(ABOUT THIS EXERCISE)
From the first line of the data through the line containing "Given: Click the search magnifier button", return each line exactly.
══════════════════════════════
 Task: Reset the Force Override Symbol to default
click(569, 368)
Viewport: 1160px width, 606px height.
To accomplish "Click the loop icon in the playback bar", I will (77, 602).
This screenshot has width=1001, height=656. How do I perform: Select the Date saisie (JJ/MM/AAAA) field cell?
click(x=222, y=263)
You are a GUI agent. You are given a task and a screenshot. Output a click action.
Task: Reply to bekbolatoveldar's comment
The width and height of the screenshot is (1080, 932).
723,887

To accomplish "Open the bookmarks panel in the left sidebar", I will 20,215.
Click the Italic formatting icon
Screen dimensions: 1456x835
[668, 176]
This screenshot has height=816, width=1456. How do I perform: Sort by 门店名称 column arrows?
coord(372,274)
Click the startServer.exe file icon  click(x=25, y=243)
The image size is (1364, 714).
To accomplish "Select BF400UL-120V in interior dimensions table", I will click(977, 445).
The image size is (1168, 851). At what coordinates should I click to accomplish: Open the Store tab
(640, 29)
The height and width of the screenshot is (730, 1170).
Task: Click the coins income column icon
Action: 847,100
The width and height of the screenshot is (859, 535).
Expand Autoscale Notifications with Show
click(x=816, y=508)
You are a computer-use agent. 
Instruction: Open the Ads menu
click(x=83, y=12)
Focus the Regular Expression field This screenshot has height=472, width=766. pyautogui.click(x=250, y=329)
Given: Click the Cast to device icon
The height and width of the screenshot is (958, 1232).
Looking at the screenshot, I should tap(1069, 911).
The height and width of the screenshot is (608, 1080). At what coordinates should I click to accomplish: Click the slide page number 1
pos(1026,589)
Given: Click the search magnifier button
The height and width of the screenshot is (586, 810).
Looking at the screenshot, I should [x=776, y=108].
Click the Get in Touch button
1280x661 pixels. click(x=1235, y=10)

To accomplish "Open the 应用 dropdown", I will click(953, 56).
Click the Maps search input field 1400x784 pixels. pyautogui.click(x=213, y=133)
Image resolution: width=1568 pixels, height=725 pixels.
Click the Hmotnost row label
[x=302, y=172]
══════════════════════════════
(YOUR SOLUTION)
 Task: Reset the Force Override Symbol to default
click(569, 368)
Viewport: 1160px width, 606px height.
To accomplish "Click the loop icon in the playback bar", I will (77, 602).
This screenshot has width=1001, height=656. How do I perform: Select the Date saisie (JJ/MM/AAAA) field cell?
click(x=222, y=263)
You are a GUI agent. You are given a task and a screenshot. Output a click action.
Task: Reply to bekbolatoveldar's comment
The width and height of the screenshot is (1080, 932).
723,887

To accomplish "Open the bookmarks panel in the left sidebar", I will 20,215.
Click the Italic formatting icon
Screen dimensions: 1456x835
[668, 176]
This screenshot has height=816, width=1456. How do I perform: Sort by 门店名称 column arrows?
coord(372,274)
Click the startServer.exe file icon  click(x=25, y=243)
The image size is (1364, 714).
To accomplish "Select BF400UL-120V in interior dimensions table", I will click(977, 445).
The image size is (1168, 851). At what coordinates should I click to accomplish: Open the Store tab
(640, 29)
The height and width of the screenshot is (730, 1170).
Task: Click the coins income column icon
Action: 847,100
The width and height of the screenshot is (859, 535).
Expand Autoscale Notifications with Show
click(x=816, y=508)
You are a computer-use agent. 
Instruction: Open the Ads menu
click(x=83, y=12)
Focus the Regular Expression field This screenshot has height=472, width=766. pyautogui.click(x=250, y=329)
Given: Click the Cast to device icon
The height and width of the screenshot is (958, 1232).
Looking at the screenshot, I should tap(1069, 911).
The height and width of the screenshot is (608, 1080). At what coordinates should I click to accomplish: Click the slide page number 1
pos(1026,589)
Given: Click the search magnifier button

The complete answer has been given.